Previous: Half House Warface: Tentface
There are no words in any living tongue to describe just how unpleasant Warface’s AI soldiers are to engage with, but over the course of this play session we certainly try our best. Understand, dear viewer, that these are not simply bots.
No, they are electronic fiends loosed from the depths of cyber-hell. They come jittering, gyrating, speed-sliding from all angles without respite, paying no obeisance to momentum. They shoot in directions they’re not looking while sprinting on a third axis, lock their gaze onto you through walls, devour your magazines without a single flinch, and sometimes literally don’t realize they’ve been killed.

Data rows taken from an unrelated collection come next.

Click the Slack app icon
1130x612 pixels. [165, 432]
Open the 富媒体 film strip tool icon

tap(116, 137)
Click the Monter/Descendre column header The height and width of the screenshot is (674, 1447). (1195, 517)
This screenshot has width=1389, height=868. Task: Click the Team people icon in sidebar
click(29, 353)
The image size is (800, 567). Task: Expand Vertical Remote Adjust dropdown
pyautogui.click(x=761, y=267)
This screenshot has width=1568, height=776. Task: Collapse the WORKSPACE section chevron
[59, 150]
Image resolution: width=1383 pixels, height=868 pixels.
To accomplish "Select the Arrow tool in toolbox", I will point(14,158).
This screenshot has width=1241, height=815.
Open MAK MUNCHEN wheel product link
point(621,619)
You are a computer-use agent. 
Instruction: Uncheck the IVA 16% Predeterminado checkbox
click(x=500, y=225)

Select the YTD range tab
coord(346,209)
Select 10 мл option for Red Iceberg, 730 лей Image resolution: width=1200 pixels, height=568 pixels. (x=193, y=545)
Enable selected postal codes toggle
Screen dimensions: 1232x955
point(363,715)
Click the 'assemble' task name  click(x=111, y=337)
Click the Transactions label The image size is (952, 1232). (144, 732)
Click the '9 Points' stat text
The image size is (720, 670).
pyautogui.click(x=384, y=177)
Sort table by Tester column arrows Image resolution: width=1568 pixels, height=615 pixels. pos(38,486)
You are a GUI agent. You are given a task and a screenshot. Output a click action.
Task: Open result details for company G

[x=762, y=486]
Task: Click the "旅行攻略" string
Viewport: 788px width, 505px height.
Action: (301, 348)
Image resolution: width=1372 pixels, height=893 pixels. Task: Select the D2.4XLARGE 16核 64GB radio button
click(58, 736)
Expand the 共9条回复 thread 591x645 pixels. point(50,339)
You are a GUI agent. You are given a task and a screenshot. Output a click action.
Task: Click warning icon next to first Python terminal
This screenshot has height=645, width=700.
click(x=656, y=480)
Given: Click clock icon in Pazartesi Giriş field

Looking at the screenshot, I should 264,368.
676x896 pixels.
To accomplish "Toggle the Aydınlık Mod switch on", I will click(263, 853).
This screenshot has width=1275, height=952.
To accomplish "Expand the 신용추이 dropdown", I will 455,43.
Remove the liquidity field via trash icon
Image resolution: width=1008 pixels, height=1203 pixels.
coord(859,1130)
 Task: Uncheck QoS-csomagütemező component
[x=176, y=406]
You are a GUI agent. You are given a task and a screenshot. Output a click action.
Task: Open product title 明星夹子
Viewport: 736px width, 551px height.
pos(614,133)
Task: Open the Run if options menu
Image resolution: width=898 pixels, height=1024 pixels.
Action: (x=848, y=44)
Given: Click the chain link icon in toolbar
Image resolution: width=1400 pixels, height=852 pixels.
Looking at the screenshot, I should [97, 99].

I’ve played every generation of FPS since Wolfenstein, and these are the worst shooter enemies I have ever seen. Yes, worse than Orion: Dino Horde.
You may also notice a rare sighting of the Korean F2P Coop Boss in today’s episode. This elusive creature is defined by its singular gimmick, unreasonable tenacity, and complete lack of both creativity and enjoyment factor. Frequently identified as a game mechanic, the Korean F2P Coop Boss is in fact a member of the genus Currenciform Extracticus – a nonreactive natural obstacle which siphons revive coins from passing players. Once depleted, the target organism has no recourse but to spend real money to continue playing the game. And so the cycle of Korean F2P Life Token continues.